Peste Suína: força-tarefa apreende 7,5 toneladas de produtos suspeitos
 
30 dez 2021

Peste Suína Africana: força-tarefa apreende 7,5 toneladas de produtos suspeitos

Força-tarefa registrou a apreensão de 7,5 toneladas de produtos com risco de transmissão da peste suína no aeroporto de Guarulhos, o mais movimentado do país. Essa doença é alvo da força-tarefa desde agosto deste ano, quando o primeiro foco de peste suína africana foi identificado no continente americano.

Peste Suína Africana

A peste suína foi responsável por dizimar o rebanho suíno chinês e é transmitida pela ingestão de carne contaminada pelos animais ou pelo contato com humanos que tiveram contato com o vírus. No Brasil, essa doença é considerada erradicada desde a década de 70.

Segundo o Anffa Sindical (Sindicato que representa os Auditores agropecuários), 1.992,285 quilos de produtos de origem animal foram apreendidos de agosto a novembro no aeroporto internacional de Guarulhos, sendo 411,16 kg de derivados de carne suína. Também foram retidos 5.581,156 kg de produtos de origem vegetal, totalizando mais de 7,5 toneladas. Do total, quase meia tonelada era de derivados de carne suína.

A maior parte das apreensões foram de voos vindos da África, Ásia, Europa e América do Sul, Norte e Central. De acordo com a entidade, a força-tarefa deve durar até que novos auditores fiscais sejam contratados pelo Ministério da Agricultura.

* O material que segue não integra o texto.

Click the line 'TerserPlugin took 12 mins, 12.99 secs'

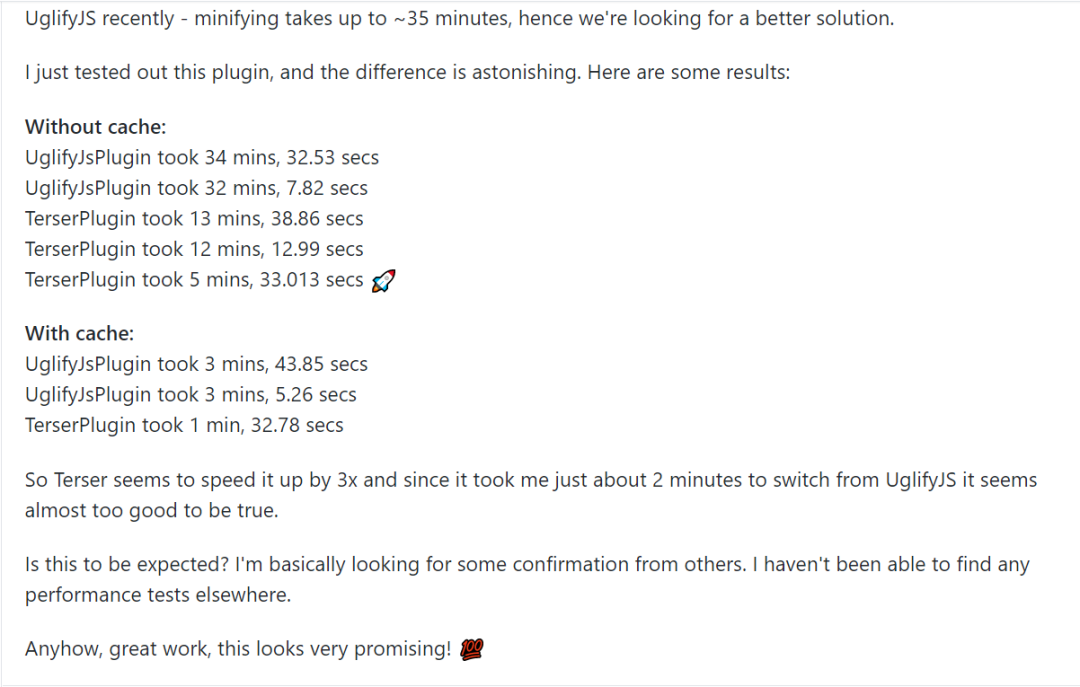(x=194, y=249)
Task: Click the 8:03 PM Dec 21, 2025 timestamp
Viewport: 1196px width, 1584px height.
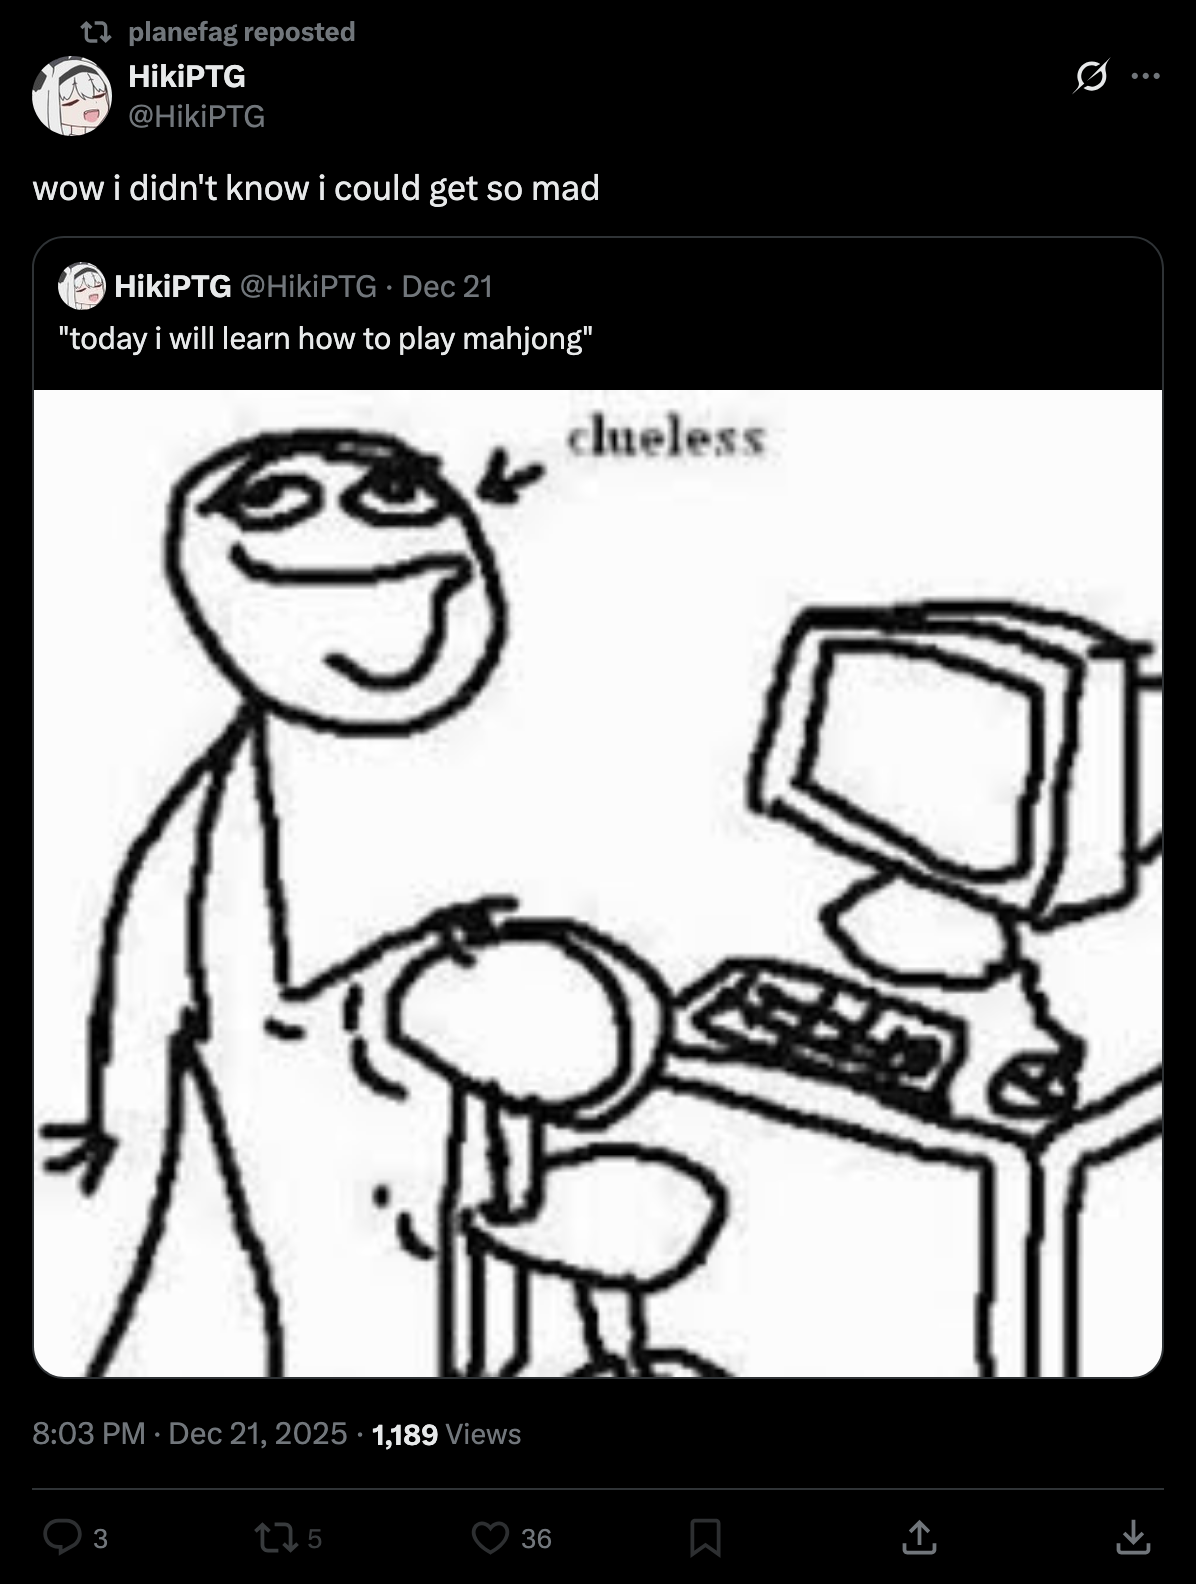Action: pos(190,1434)
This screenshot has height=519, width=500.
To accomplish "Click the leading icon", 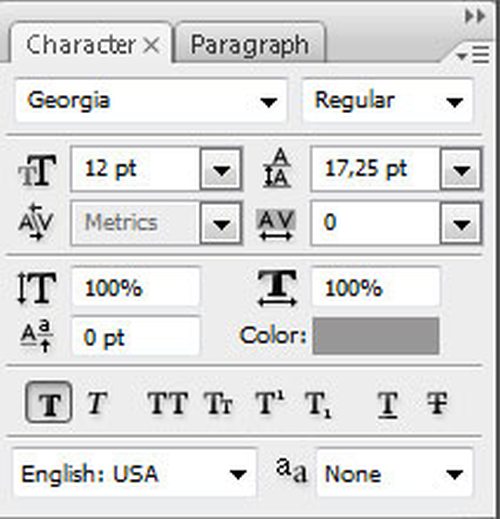I will click(277, 168).

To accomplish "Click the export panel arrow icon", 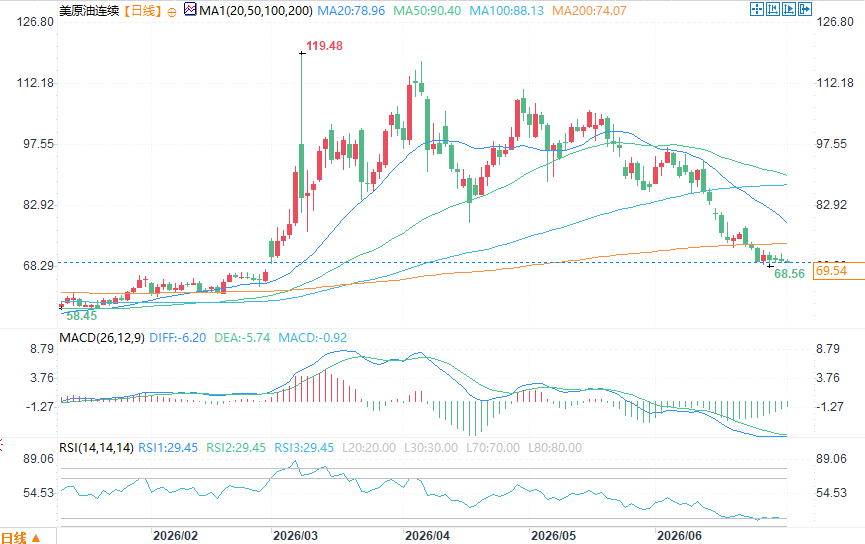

Com 2,5 mil auditores fiscais na ativa, 37,3% menos do que o registrado em 2020, a categoria estima que haja um déficit de 1.620 fiscais hoje no país.

Ao todo, são 32 servidores do MAPA (Ministério da Agricultura, Pecuária e Abastecimento) integram a força-tarefa no aeroporto de Guarulhos. Por dia, eles conseguem inspecionar cerca de 45 a 50 voos originários de países com atenção para a ocorrência da doença ou de pragas que representem risco à agropecuária brasileira.

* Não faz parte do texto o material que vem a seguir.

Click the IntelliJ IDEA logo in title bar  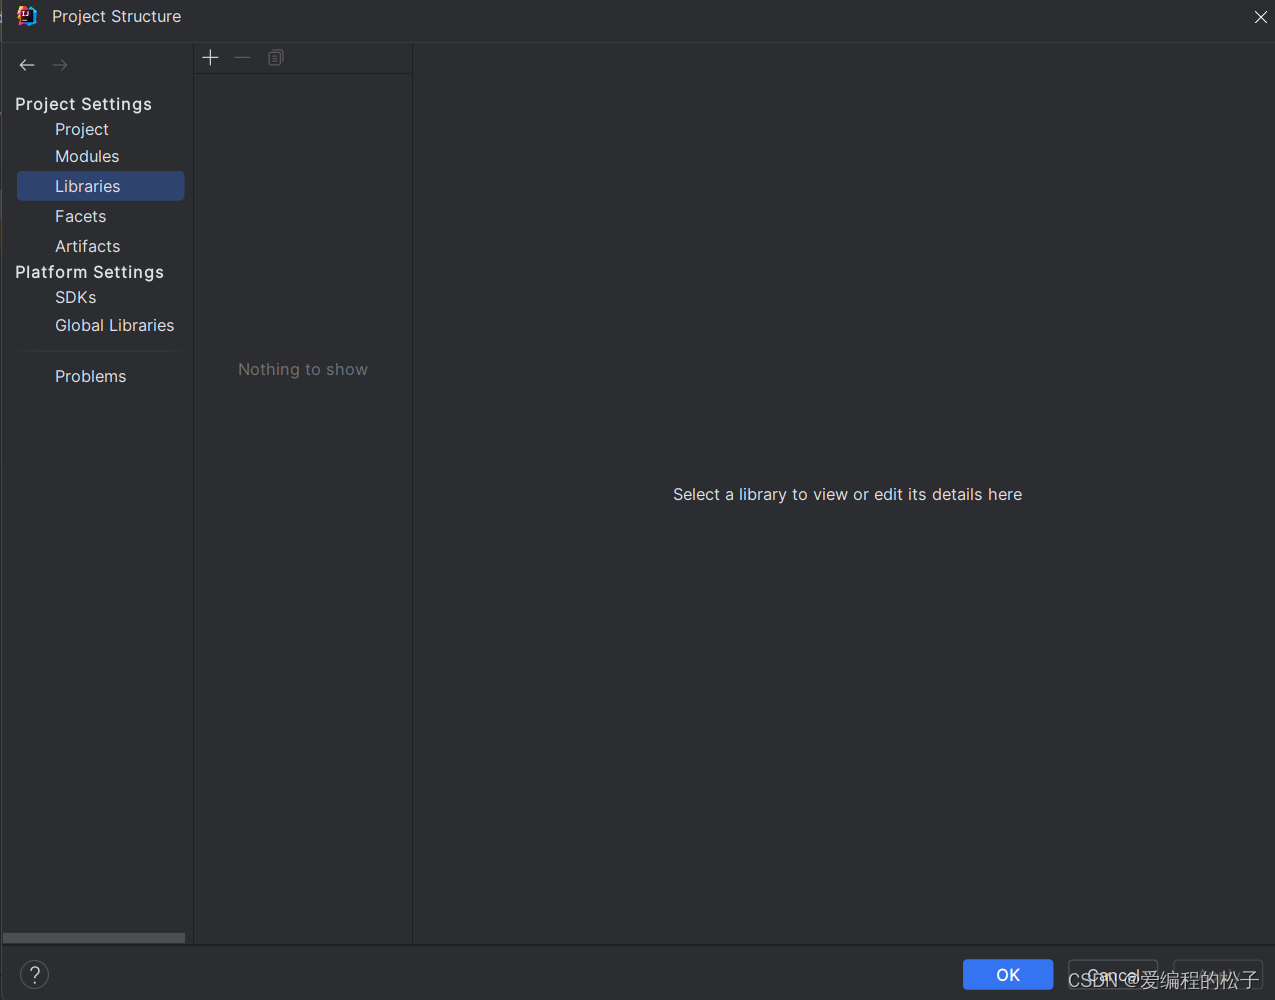click(27, 16)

Embora a Peste Suína Africana tenha o potencial de dizimar rebanhos suínos, é inofensiva para o ser-humano.

O prejuízo econômico de um possível foco da doença, contudo, seria desastroso para o setor e para a economia do Brasil, quarto maior produtor e exportador mundial de carne suína. Segundo estudo da Embrapa, o prejuízo estimado seria de 5,5 bilhões de dólares apenas no primeiro ano.